Use this for a quick, comprehensive check of any website's loading performance, before launch, after changes, or when investigating a speed-related SEO issue.
Get better results with these expert suggestions:
Test the page your users actually land on
Homepage speed is rarely representative of your full site performance, especially on content-heavy or e-commerce sites where templates differ significantly. Test your top landing pages, product pages, blog posts, and category pages separately. These are the pages real users judge and that Google crawls and scores for search ranking purposes. A homepage that scores 95 means little if your highest-traffic product page scores 42 and represents 70% of paid search landings.

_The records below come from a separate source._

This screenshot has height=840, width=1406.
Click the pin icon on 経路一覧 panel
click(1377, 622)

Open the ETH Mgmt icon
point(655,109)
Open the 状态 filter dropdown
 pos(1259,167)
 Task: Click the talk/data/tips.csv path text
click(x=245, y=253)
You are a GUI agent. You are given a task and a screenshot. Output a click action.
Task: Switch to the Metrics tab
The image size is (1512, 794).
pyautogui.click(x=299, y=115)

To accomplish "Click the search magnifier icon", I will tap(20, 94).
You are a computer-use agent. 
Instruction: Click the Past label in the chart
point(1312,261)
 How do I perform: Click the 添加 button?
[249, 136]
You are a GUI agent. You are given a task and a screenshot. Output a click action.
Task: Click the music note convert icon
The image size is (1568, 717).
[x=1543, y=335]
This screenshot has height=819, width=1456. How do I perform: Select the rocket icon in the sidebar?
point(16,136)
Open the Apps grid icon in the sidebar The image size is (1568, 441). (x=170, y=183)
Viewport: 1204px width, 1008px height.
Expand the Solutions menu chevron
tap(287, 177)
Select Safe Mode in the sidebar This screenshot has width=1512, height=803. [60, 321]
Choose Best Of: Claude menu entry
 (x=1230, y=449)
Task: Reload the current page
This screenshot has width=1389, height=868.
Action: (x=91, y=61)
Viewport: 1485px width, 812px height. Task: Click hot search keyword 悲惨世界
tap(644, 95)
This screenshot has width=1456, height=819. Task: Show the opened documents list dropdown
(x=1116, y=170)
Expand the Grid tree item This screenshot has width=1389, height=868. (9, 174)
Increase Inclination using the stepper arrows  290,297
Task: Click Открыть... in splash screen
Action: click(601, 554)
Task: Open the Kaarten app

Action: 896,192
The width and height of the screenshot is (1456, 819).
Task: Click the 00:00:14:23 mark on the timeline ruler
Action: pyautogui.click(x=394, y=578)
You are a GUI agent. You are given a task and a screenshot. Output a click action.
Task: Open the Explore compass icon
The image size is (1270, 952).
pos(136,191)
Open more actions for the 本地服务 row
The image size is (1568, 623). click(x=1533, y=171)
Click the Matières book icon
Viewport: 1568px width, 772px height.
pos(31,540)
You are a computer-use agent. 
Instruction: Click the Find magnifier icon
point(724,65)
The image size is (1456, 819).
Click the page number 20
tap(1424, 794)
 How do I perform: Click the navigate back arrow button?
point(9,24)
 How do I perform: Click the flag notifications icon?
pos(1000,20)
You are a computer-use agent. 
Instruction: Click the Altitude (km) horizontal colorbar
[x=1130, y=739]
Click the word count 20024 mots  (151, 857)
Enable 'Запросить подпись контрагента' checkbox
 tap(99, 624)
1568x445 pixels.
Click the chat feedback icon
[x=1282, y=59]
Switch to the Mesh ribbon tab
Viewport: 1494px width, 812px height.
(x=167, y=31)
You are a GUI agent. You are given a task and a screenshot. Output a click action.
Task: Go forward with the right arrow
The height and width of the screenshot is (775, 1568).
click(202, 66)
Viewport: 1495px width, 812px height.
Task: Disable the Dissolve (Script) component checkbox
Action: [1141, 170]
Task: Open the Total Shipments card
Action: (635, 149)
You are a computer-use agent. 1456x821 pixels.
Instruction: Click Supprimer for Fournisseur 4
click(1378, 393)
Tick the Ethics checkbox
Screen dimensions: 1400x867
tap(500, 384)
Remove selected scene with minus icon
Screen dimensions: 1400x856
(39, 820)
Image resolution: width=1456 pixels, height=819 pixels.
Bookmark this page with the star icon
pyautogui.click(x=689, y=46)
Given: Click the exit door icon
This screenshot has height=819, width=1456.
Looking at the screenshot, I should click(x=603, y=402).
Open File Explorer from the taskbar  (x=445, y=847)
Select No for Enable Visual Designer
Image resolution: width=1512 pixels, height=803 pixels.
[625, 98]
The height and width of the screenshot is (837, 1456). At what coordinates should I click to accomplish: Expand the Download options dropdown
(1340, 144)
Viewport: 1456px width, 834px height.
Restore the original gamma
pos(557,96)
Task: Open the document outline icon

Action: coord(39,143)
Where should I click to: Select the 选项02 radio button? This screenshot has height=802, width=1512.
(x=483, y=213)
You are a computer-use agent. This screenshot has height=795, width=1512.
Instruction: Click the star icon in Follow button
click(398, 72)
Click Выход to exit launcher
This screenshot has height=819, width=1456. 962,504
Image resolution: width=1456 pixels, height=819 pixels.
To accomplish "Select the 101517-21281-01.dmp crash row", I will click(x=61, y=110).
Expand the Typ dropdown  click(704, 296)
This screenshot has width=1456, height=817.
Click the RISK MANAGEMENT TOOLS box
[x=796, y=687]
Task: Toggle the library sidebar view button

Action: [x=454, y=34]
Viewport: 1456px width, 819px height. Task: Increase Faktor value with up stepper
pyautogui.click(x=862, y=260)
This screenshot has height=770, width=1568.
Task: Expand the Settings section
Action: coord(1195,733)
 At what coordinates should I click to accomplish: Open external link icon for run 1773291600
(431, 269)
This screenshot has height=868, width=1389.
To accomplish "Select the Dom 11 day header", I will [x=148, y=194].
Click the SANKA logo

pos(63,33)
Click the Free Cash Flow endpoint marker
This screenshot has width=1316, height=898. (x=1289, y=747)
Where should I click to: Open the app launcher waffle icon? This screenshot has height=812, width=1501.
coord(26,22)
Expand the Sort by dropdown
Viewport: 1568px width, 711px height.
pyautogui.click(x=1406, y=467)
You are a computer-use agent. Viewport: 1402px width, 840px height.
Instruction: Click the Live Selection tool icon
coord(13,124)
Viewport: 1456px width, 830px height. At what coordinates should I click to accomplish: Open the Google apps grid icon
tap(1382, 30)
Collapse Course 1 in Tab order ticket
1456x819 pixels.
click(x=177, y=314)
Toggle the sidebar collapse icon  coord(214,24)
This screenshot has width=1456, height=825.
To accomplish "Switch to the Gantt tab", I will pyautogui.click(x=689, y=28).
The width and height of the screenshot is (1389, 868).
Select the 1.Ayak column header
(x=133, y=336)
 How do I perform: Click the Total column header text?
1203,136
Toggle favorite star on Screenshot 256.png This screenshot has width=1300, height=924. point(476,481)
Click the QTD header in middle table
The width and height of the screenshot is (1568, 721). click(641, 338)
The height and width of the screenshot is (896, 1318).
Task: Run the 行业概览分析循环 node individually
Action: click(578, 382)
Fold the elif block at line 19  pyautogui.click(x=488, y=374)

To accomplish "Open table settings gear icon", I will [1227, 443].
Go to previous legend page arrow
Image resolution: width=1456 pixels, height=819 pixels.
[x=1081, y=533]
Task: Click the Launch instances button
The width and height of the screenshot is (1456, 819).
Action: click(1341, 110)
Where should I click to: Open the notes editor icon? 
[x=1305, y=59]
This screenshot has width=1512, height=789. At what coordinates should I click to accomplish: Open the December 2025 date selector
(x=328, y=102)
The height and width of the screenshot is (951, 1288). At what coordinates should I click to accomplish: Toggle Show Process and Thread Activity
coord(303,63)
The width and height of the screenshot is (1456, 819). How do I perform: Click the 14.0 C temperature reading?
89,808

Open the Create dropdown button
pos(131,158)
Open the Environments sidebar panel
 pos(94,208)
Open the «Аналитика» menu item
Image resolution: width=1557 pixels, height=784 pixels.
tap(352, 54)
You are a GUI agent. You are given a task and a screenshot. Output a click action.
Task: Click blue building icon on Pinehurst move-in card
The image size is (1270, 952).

Compare mobile and desktop results separately
Google uses mobile-first indexing, so your mobile performance score is what determines your search rankings in nearly all cases. Test mobile performance as the priority and treat desktop as a secondary check. If your mobile score is significantly worse than desktop, your SEO performance is being dragged down by mobile-specific bottlenecks such as oversized images, JavaScript that runs slowly on weaker CPUs, or render-blocking resources that desktop networks can mask but mobile ones cannot.
Retest after every significant site change
A single plugin, third-party script, or new image format can significantly alter performance in ways the person making the change never anticipated. Build speed testing into your deployment process, test before and after every significant change to catch regressions before they reach production and affect your search rankings. The cost of catching a regression in staging is minutes; the cost of catching it in production after Search Console flags it weeks later can run into lost rankings and revenue.
Use HTTP Archive data to benchmark against competitors
httparchive.org publishes aggregate performance data for millions of websites broken down by category and technology stack. Use it to understand what performance scores are typical in your industry and set realistic improvement targets rather than optimising toward an arbitrary round number. If the median Shopify store scores 38 on mobile, hitting 65 already places you well above the field and the marginal cost of pushing further may not be justified by the marginal ranking gain.
Test from multiple locations if possible
Website speed varies significantly based on server location and CDN configuration. Testing from a location geographically close to your target audience gives the most representative result.
Run the test 3 times and average the results
Single speed test results can be skewed by temporary server conditions. Running 3 consecutive tests and comparing the results gives a more reliable baseline to work from.
Test both mobile and desktop
Google uses mobile-first indexing, so your mobile performance score is the most important for SEO. However, desktop speed still matters for users on those devices, test both.